Data to examine:
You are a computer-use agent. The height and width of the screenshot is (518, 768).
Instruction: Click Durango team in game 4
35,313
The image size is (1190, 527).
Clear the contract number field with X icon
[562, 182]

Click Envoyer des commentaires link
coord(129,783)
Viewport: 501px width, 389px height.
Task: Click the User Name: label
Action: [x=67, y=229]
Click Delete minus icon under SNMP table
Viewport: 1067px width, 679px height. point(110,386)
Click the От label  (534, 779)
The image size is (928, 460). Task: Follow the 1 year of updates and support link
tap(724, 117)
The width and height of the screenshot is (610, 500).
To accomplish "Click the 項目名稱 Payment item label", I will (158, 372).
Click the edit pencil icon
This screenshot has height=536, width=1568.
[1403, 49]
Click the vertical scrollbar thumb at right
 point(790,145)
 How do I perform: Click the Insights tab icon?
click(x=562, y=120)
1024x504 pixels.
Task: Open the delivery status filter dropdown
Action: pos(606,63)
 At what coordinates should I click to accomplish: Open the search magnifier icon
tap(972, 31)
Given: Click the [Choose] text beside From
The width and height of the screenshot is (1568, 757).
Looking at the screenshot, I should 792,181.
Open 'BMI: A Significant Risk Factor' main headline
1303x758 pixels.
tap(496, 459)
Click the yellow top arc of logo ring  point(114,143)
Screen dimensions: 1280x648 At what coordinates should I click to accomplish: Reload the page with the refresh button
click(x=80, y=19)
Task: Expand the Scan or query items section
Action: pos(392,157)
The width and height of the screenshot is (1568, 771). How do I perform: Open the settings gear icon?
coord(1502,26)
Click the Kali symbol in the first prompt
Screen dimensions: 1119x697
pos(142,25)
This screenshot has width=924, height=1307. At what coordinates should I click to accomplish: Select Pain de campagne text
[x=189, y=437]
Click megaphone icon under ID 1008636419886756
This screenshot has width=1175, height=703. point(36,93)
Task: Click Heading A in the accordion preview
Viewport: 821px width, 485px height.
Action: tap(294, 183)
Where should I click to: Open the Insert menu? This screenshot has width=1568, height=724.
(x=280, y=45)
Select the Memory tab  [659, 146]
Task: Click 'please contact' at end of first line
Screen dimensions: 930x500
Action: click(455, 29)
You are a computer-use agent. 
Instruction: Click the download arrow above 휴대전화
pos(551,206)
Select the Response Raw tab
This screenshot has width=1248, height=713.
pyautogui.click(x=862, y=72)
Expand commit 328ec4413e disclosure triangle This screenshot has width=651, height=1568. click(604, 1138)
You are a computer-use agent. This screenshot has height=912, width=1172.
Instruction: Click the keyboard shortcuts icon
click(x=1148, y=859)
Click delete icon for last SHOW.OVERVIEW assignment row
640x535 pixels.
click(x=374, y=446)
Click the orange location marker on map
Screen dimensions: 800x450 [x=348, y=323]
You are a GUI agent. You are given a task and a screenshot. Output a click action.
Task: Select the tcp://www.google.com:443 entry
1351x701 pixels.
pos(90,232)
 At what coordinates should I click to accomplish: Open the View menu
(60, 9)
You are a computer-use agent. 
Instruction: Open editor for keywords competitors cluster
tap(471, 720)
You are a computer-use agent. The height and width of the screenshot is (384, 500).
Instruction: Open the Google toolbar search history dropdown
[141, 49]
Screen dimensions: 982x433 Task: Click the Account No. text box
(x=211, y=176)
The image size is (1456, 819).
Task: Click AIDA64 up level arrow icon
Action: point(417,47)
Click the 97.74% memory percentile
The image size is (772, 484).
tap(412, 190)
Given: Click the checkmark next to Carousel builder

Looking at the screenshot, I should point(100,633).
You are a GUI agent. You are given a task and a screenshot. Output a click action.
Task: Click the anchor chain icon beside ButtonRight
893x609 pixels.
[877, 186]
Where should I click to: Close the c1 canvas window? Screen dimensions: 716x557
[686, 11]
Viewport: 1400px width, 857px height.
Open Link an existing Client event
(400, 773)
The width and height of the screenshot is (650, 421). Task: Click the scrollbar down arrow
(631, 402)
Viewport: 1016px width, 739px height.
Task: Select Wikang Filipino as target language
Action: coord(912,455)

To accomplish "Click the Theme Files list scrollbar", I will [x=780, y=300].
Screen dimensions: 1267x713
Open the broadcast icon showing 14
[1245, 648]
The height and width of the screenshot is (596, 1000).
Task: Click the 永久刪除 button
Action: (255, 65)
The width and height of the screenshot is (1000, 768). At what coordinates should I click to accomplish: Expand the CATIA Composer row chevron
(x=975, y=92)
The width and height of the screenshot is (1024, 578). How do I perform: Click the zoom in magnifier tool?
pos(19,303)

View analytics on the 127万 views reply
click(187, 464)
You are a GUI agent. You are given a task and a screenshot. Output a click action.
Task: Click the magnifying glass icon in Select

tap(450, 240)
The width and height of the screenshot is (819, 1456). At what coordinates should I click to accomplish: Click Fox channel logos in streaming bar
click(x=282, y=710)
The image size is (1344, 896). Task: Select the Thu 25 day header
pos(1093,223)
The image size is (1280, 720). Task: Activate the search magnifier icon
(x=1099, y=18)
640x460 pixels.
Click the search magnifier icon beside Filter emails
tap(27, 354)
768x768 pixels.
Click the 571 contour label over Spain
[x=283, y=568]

What you need to do: Set down each entry again, exactly as written.

Answer below:
You are a computer-use agent. The height and width of the screenshot is (518, 768).
Instruction: Click Durango team in game 4
35,313
The image size is (1190, 527).
Clear the contract number field with X icon
[562, 182]

Click Envoyer des commentaires link
coord(129,783)
Viewport: 501px width, 389px height.
Task: Click the User Name: label
Action: [x=67, y=229]
Click Delete minus icon under SNMP table
Viewport: 1067px width, 679px height. point(110,386)
Click the От label  (534, 779)
The image size is (928, 460). Task: Follow the 1 year of updates and support link
tap(724, 117)
The width and height of the screenshot is (610, 500).
To accomplish "Click the 項目名稱 Payment item label", I will (158, 372).
Click the edit pencil icon
This screenshot has height=536, width=1568.
[1403, 49]
Click the vertical scrollbar thumb at right
 point(790,145)
 How do I perform: Click the Insights tab icon?
click(x=562, y=120)
1024x504 pixels.
Task: Open the delivery status filter dropdown
Action: pos(606,63)
 At what coordinates should I click to accomplish: Open the search magnifier icon
tap(972, 31)
Given: Click the [Choose] text beside From
The width and height of the screenshot is (1568, 757).
Looking at the screenshot, I should 792,181.
Open 'BMI: A Significant Risk Factor' main headline
1303x758 pixels.
tap(496, 459)
Click the yellow top arc of logo ring  point(114,143)
Screen dimensions: 1280x648 At what coordinates should I click to accomplish: Reload the page with the refresh button
click(x=80, y=19)
Task: Expand the Scan or query items section
Action: pos(392,157)
The width and height of the screenshot is (1568, 771). How do I perform: Open the settings gear icon?
coord(1502,26)
Click the Kali symbol in the first prompt
Screen dimensions: 1119x697
pos(142,25)
This screenshot has width=924, height=1307. At what coordinates should I click to accomplish: Select Pain de campagne text
[x=189, y=437]
Click megaphone icon under ID 1008636419886756
This screenshot has width=1175, height=703. point(36,93)
Task: Click Heading A in the accordion preview
Viewport: 821px width, 485px height.
Action: tap(294, 183)
Where should I click to: Open the Insert menu? This screenshot has width=1568, height=724.
(x=280, y=45)
Select the Memory tab  [659, 146]
Task: Click 'please contact' at end of first line
Screen dimensions: 930x500
Action: click(455, 29)
You are a computer-use agent. 
Instruction: Click the download arrow above 휴대전화
pos(551,206)
Select the Response Raw tab
This screenshot has width=1248, height=713.
pyautogui.click(x=862, y=72)
Expand commit 328ec4413e disclosure triangle This screenshot has width=651, height=1568. click(604, 1138)
You are a computer-use agent. This screenshot has height=912, width=1172.
Instruction: Click the keyboard shortcuts icon
click(x=1148, y=859)
Click delete icon for last SHOW.OVERVIEW assignment row
640x535 pixels.
click(x=374, y=446)
Click the orange location marker on map
Screen dimensions: 800x450 [x=348, y=323]
You are a GUI agent. You are given a task and a screenshot. Output a click action.
Task: Select the tcp://www.google.com:443 entry
1351x701 pixels.
pos(90,232)
 At what coordinates should I click to accomplish: Open the View menu
(60, 9)
You are a computer-use agent. 
Instruction: Open editor for keywords competitors cluster
tap(471, 720)
You are a computer-use agent. The height and width of the screenshot is (384, 500).
Instruction: Open the Google toolbar search history dropdown
[141, 49]
Screen dimensions: 982x433 Task: Click the Account No. text box
(x=211, y=176)
The image size is (1456, 819).
Task: Click AIDA64 up level arrow icon
Action: point(417,47)
Click the 97.74% memory percentile
The image size is (772, 484).
tap(412, 190)
Given: Click the checkmark next to Carousel builder

Looking at the screenshot, I should point(100,633).
You are a GUI agent. You are given a task and a screenshot. Output a click action.
Task: Click the anchor chain icon beside ButtonRight
893x609 pixels.
[877, 186]
Where should I click to: Close the c1 canvas window? Screen dimensions: 716x557
[686, 11]
Viewport: 1400px width, 857px height.
Open Link an existing Client event
(400, 773)
The width and height of the screenshot is (650, 421). Task: Click the scrollbar down arrow
(631, 402)
Viewport: 1016px width, 739px height.
Task: Select Wikang Filipino as target language
Action: coord(912,455)

To accomplish "Click the Theme Files list scrollbar", I will [x=780, y=300].
Screen dimensions: 1267x713
Open the broadcast icon showing 14
[1245, 648]
The height and width of the screenshot is (596, 1000).
Task: Click the 永久刪除 button
Action: (255, 65)
The width and height of the screenshot is (1000, 768). At what coordinates should I click to accomplish: Expand the CATIA Composer row chevron
(x=975, y=92)
The width and height of the screenshot is (1024, 578). How do I perform: Click the zoom in magnifier tool?
pos(19,303)

View analytics on the 127万 views reply
click(187, 464)
You are a GUI agent. You are given a task and a screenshot. Output a click action.
Task: Click the magnifying glass icon in Select

tap(450, 240)
The width and height of the screenshot is (819, 1456). At what coordinates should I click to accomplish: Click Fox channel logos in streaming bar
click(x=282, y=710)
The image size is (1344, 896). Task: Select the Thu 25 day header
pos(1093,223)
The image size is (1280, 720). Task: Activate the search magnifier icon
(x=1099, y=18)
640x460 pixels.
Click the search magnifier icon beside Filter emails
tap(27, 354)
768x768 pixels.
Click the 571 contour label over Spain
[x=283, y=568]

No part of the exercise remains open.